LCA Leber Eye Disease
LCA Leber eye disease is an inherited condition characterized by a loss of vision that takes place during the child's first year of life. The disease belongs to a group of retinal dystrophies and is actually the most severe one of all members of this group. LCA Leber eye disease is transmitted from parents in an autosomal recessive way. There is only one gene defect, but it is responsible for inadequate production of proteins that are in charge with maintaining the health of retinal cells.
LCA Leber Disease Symptoms and Signs
The symptoms and signs of this condition occur within the first year of the child's life and cause reduced vision. Nystagmus and photophobia are frequently reported.
Many patients are diagnosed immediately after birth or within the first months of life. They may develop total blindness or suffer from greatly impaired vision.
Some patients are prone to poking their eyes. In certain cases a child additionally suffers from neurological disorders. Mental impairment may occur as well along with certain sleep disorders.
Since LCA Leber disease is genetic the only treatment option, unfortunately unavailable yet, is gene therapy.
LHON Leber Disease
LHON hereditary Leber eye disease is another genetic disorder, but unlike LCA Leber disease, there are other gene defects responsible for the illness. It seems that 20 different gene may be connected to this medical condition. As a result of gene defects, certain parts of the optic cells are unable to produce necessary energy which eventually leads to death of these cells.
LHON Leber Eye Disease Symptoms and Signs
Initially, there may be eye pain or mild discomfort. Numbness and tingling are reported as well. Some patients additionally complain about headache, vertigo and general nervousness. Patients typically lose their central vision within the period of 2-8 weeks.
Apart from experiencing central scotomas, patients suffering from LHON Leber eye disease also complain about color vision loss.LHON Leber Eye Disease Treatment options
There is no efficient treatment for this form of Leber disease as well. Some doctors opt for vitamin therapy which seems to be helpful for certain number of patients.

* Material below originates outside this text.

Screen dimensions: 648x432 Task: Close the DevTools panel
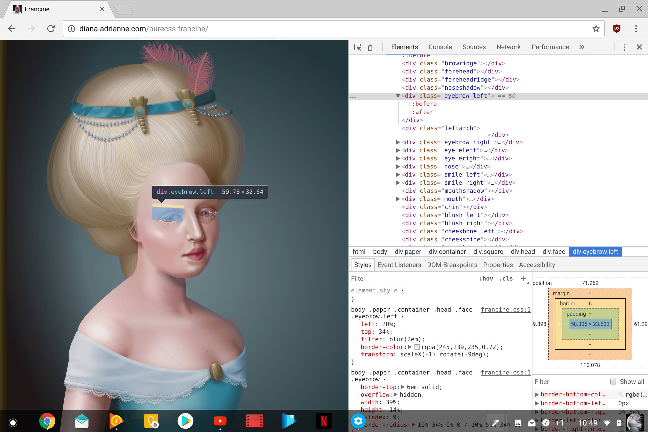click(x=639, y=47)

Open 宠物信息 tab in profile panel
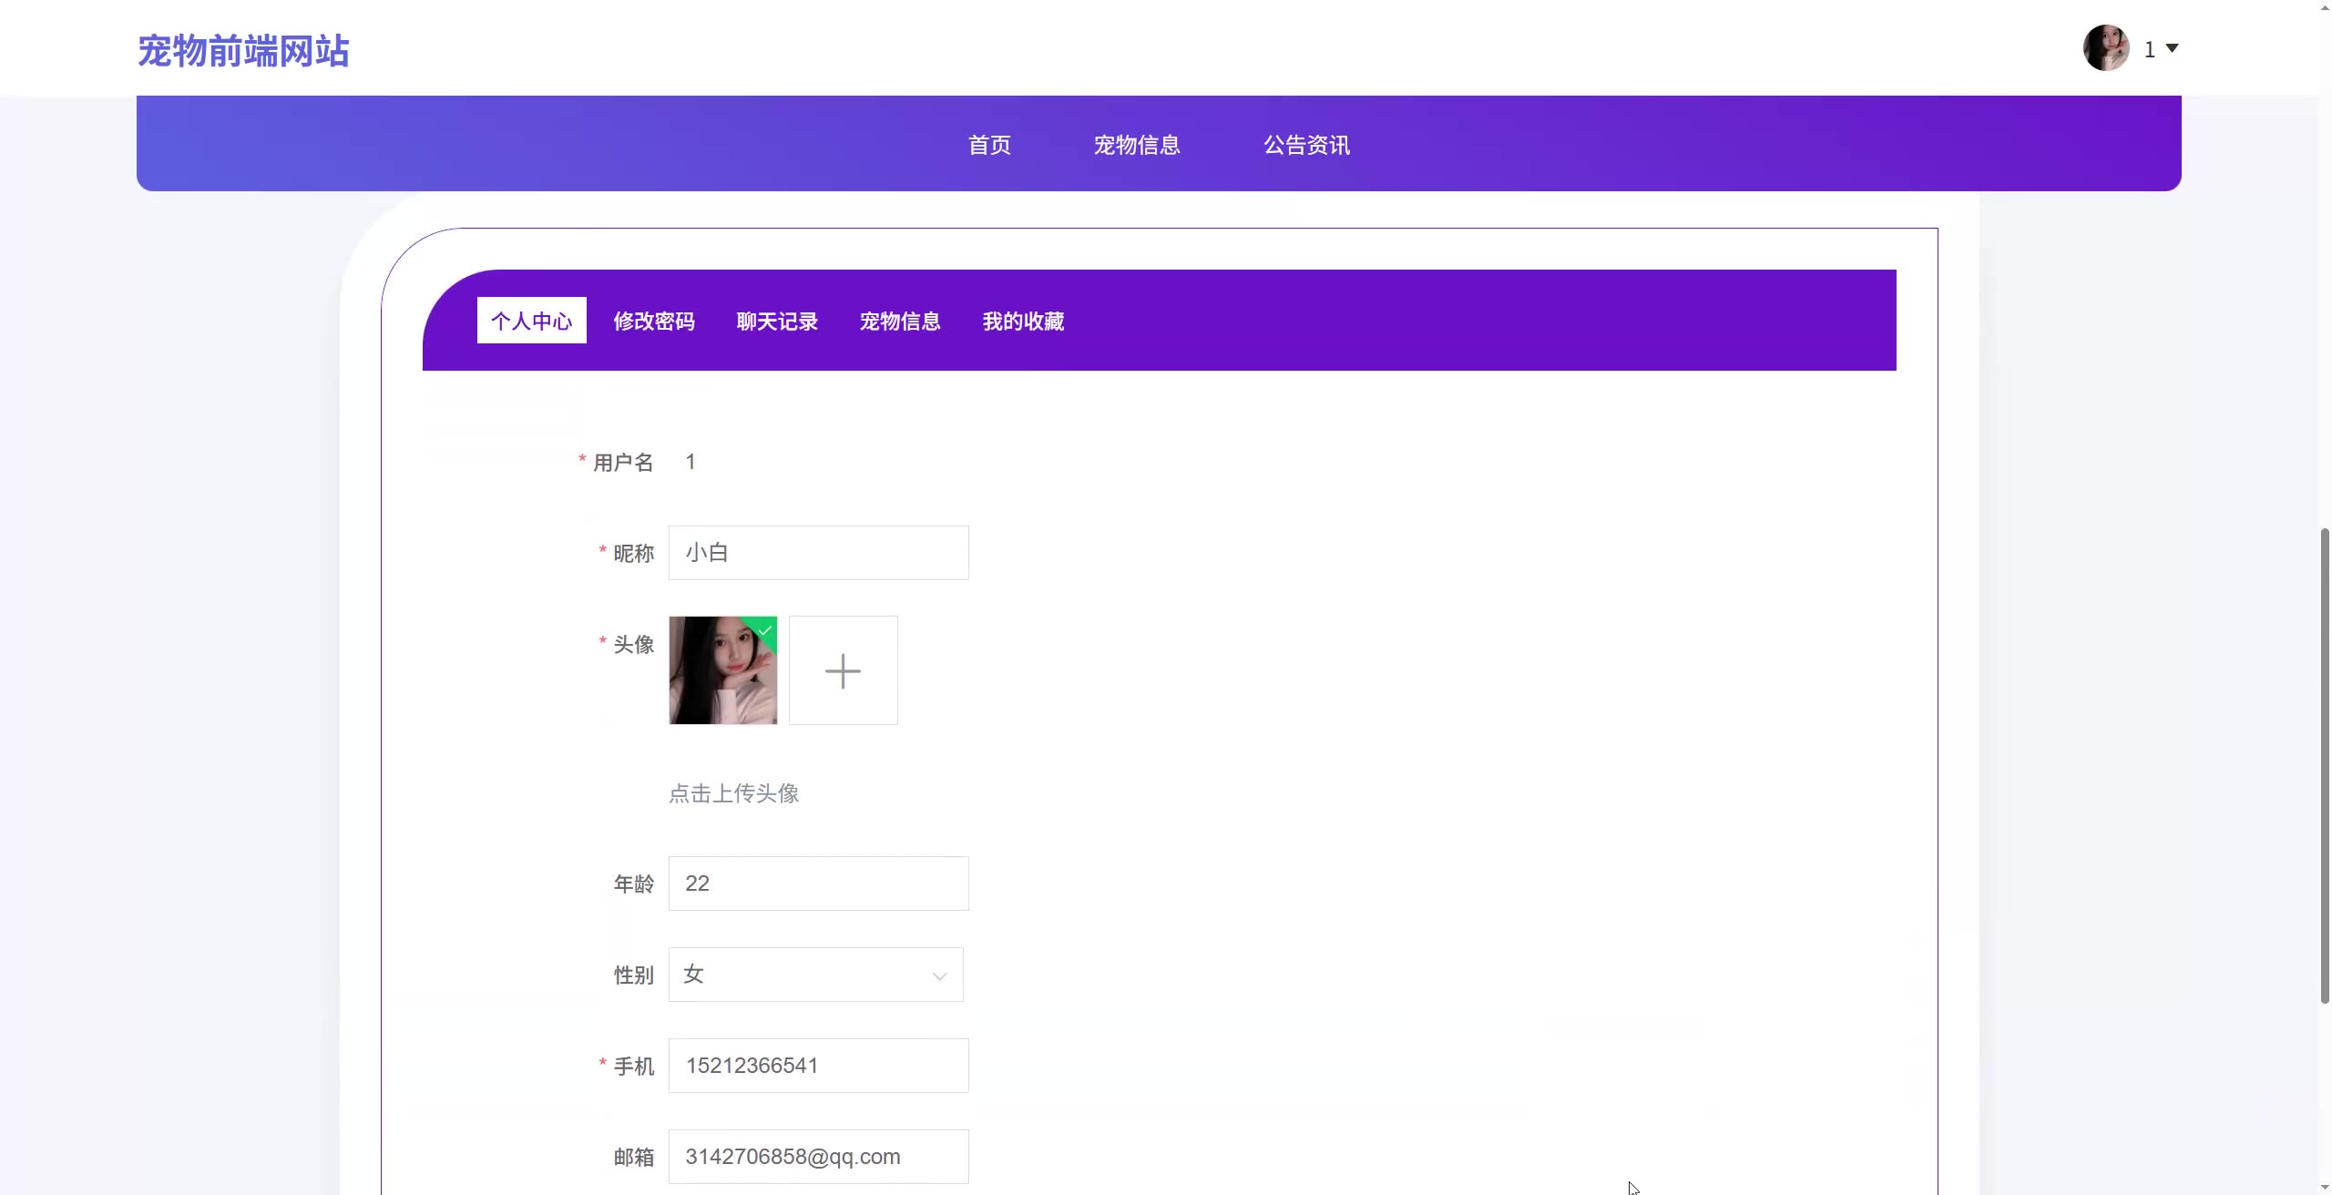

However, since scientists have identified certain substances which may contribute even more to damage of optic cells, these are supposed to be avoided at all times. Substances toxic to retina are tobacco smoke, alcohol, some antibiotics, chemotherapeutics, antiviral drugs (especially those prescribed for patients with AIDS), anti-malarial drugs, certain heart and blood pressure medications and antiepileptic medications. Fumes from paints, varnishes, hair dyes as well as stress related chemicals may be detrimental too.